The operational impact of this vulnerability extends beyond simple performance degradation to potentially compromise entire application availability. When exploited, the delayed response behavior can cause cascading failures in applications that depend on the emoji package, particularly in scenarios involving user input processing or batch text operations. Attackers can leverage this vulnerability to perform resource exhaustion attacks, consuming CPU cycles and memory resources in a manner that degrades system performance or causes complete service unavailability. The vulnerability affects applications running in the Deno runtime environment, making it particularly concerning for web applications and server-side processing systems that might be vulnerable to such attacks. This type of vulnerability aligns with ATT&CK technique T1499.004, which covers network denial of service attacks through resource exhaustion.

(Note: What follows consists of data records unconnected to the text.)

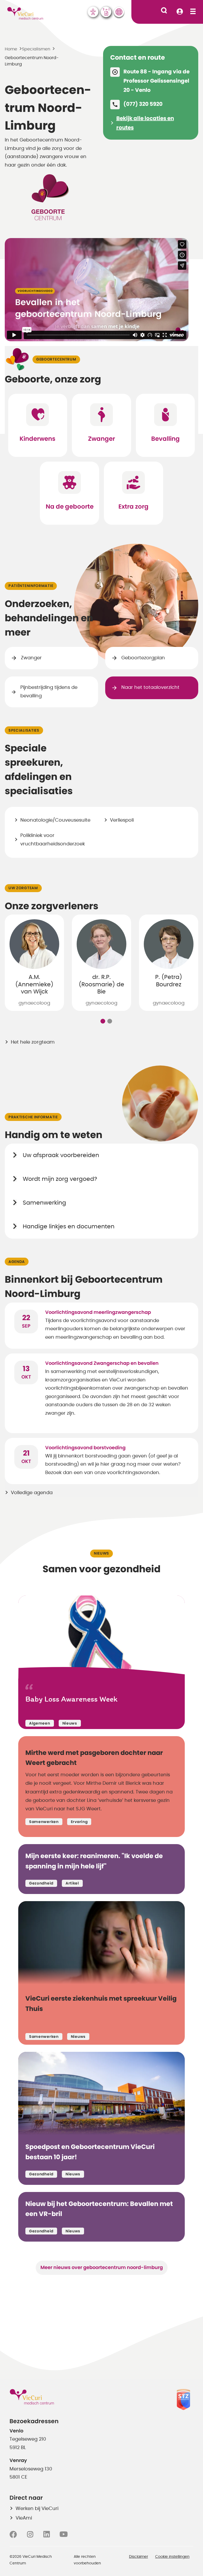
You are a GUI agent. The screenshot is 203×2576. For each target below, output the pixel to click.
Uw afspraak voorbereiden (61, 1155)
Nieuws (101, 1553)
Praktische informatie (33, 1117)
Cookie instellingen (172, 2557)
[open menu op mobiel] (193, 12)
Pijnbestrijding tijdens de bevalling (48, 691)
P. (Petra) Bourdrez (168, 980)
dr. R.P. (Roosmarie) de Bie (101, 984)
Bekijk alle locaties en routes (145, 123)
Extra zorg (133, 507)
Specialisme (21, 35)
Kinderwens (38, 439)
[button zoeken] (164, 10)
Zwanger (101, 439)
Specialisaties (23, 730)
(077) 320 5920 (143, 104)
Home (11, 49)
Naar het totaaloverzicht (150, 687)
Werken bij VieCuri (37, 2508)
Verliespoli (122, 820)
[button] (102, 1021)
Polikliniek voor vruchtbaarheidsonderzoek (52, 839)
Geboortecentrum (56, 359)
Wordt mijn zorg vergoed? (60, 1179)
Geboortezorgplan (143, 658)
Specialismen (36, 49)
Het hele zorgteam (33, 1042)
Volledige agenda (32, 1492)
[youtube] (63, 2534)
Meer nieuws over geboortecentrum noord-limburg (101, 2267)
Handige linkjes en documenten (68, 1226)
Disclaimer (138, 2557)
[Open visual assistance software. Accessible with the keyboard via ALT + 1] (93, 12)
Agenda (16, 1262)
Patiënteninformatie (30, 586)
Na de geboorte (70, 507)
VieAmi (24, 2518)
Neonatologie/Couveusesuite (55, 820)
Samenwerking (44, 1203)
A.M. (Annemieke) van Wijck (34, 984)
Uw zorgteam (23, 888)
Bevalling (165, 439)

The remediation approach for CVE-2023-30858 involves upgrading to version 0.3.0 or later of the Denosaurs emoji package where the vulnerable regex pattern has been replaced with a more efficient implementation. The recommended workaround of avoiding the replace, unemojify, and strip functions provides a temporary mitigation strategy for environments where immediate upgrades are not feasible. Security practitioners should implement comprehensive monitoring for any unusual processing delays in applications using this package, particularly during high-volume input processing scenarios. The vulnerability demonstrates the importance of regular security auditing and input validation in modern software development practices, particularly when dealing with regex patterns that process untrusted user input. Organizations should also consider implementing rate limiting and input size restrictions as additional protective measures against similar vulnerabilities in other components of their software stack.